Some conversations are so predictable that you don't actually need the other person to participate. Others... not so much.
For instance. Today, we've been making lots of phone calls (no, insurance does not cover a water heater; it would cover the flooring if the repair went above our $1000 deductible, but while we're at it we're going to tear up all of the carpeting and replace it with laminate so it won't be worth involving insurance) and my dad and I went to Home Depot to browse through their "Install it Your Damn Self Flooring" aisle.
On the way out the door, my phone rang. It was Willem, with an odd tone to his voice - not the "water problems" tone, more of the "WTF" tone. "When are you going to get home?" he asked.
"Soon," I said. "We're leaving Home Depot now, so maybe 15 minutes."
"Okay. Because the flooring guy is here for the estimate."
"Yeah..." Can you see where this is going? I couldn't either.

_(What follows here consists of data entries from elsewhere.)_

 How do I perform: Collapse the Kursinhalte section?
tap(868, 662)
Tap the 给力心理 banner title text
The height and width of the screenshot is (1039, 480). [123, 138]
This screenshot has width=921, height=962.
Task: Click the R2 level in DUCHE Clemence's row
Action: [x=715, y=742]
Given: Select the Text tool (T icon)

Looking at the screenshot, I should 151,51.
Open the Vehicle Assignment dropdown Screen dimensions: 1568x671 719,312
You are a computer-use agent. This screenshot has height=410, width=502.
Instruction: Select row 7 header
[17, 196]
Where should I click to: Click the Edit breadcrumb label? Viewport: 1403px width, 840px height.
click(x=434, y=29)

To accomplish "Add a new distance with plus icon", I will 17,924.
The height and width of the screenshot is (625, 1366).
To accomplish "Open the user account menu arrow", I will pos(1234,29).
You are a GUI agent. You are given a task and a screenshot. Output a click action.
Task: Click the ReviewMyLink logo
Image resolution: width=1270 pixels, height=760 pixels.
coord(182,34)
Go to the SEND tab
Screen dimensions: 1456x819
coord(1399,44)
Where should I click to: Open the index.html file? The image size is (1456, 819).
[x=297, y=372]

"And he bent over to look at something on the floor."
"Yeah..." Oh, God. He had a heart attack. There's a dead flooring installer on my living room floor. I bet insurance won't cover that, either.
"And his glasses fell off. And they broke."
"Okay..." And you want me to buy him new glasses? Help me out, here.
"And neither of us has the manual dexterity to put them back together. We need you to come home and fix them so he can leave."
Seriously. At any moment during that conversation, Monty Hall could have shown up and offered me $1,000,000 or what's behind Curtain #3 to supply the next sentence, and I'd have walked away empty-handed. Or, worse, with a goat wearing diapers.
They were able to fix the glasses before I got home. I'm hopeful that it'll earn us a discount - Personal Medical Device Reduction or something - because something has to go well today. Just anything, really.